Artikel 2 Wijze van meten
Bij de toepassing van deze regels wordt als volgt gemeten:
afstand
de afstand tussen bouwwerken onderling alsmede de afstand van bouwwerken tot de perceelsgrens worden daar gemeten, waar deze afstanden het kleinst zijn.
bouwdiepte
vanaf het peil tot aan het laagste punt van het bouwwerk met uitzondering van de fundering of ondergeschikte bouwonderdelen van het bouwwerk.
bouwhoogte van een antenne-installatie
tussen de voet van de antennedrager en het hoogste punt van de antenne-installatie; indien de antennedrager aan de gevel van een bouwwerk wordt bevestigd, wordt gemeten tussen het punt, waarop de antenne met antennedrager het dakvlak kruist en het hoogste punt van de antennedrager.
bouwhoogte van een bouwwerk
vanaf het peil tot aan het hoogste punt van een gebouw of van een bouwwerk, geen gebouw zijnde, met uitzondering van ondergeschikte bouwonderdelen, zoals schoorstenen, antennes en naar de aard daarmee gelijk te stellen bouwonderdelen.
breedte, lengte of diepte van een bouwwerk
tussen de bovengrondse buitenwerkse gevelvlakken en/of het hart van de scheidingsmuren.
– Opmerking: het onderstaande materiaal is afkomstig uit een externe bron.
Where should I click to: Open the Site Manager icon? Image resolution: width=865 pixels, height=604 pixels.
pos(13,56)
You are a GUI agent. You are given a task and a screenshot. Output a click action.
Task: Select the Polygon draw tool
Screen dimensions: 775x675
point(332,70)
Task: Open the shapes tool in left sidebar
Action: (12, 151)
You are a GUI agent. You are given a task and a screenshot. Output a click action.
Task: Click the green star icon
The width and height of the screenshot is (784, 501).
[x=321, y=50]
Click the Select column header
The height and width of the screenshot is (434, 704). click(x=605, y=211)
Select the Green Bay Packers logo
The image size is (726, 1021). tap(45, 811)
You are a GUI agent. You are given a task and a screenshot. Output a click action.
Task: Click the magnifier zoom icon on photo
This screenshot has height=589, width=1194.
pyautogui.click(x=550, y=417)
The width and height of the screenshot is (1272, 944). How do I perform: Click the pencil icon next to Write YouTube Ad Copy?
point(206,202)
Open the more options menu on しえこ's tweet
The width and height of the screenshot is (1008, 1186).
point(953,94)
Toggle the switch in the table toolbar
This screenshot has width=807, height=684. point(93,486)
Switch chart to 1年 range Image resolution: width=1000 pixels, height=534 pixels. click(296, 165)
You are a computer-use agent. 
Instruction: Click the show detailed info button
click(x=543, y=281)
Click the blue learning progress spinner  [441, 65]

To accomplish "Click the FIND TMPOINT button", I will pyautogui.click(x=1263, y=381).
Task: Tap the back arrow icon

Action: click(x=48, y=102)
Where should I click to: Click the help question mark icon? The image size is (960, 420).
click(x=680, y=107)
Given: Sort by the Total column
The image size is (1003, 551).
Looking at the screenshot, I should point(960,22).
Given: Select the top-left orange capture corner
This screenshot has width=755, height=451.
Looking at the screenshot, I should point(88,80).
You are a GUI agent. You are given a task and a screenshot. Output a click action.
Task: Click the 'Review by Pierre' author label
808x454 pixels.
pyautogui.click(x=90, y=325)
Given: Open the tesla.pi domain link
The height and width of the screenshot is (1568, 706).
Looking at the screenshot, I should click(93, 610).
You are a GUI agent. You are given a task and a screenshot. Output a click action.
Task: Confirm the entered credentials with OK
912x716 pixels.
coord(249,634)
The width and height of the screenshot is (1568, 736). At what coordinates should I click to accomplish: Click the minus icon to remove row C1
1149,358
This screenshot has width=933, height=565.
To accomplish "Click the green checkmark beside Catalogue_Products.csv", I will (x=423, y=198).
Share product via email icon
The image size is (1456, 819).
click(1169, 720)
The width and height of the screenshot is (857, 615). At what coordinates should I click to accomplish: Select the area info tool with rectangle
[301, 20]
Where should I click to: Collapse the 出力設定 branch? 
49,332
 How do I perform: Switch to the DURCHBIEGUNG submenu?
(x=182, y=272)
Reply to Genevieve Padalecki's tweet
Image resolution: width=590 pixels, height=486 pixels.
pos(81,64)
goothoogte van een bouwwerk
vanaf het peil tot aan de bovenkant van de goot c.q. de druiplijn, het boeibord, of een daarmee gelijk te stellen constructieonderdeel.
inhoud van een bouwwerk
tussen de onderzijde van de begane grondvloer, de buitenzijde van de gevels (en/of het hart van de scheidingsmuren) en de buitenzijde van daken en dakkapellen.
oppervlakte van een bouwwerk
tussen de buitenwerkse gevelvlakken en/of het hart van de scheidingsmuren, neerwaarts geprojecteerd op het gemiddelde niveau van het afgewerkte bouwterrein ter plaatse van het bouwwerk.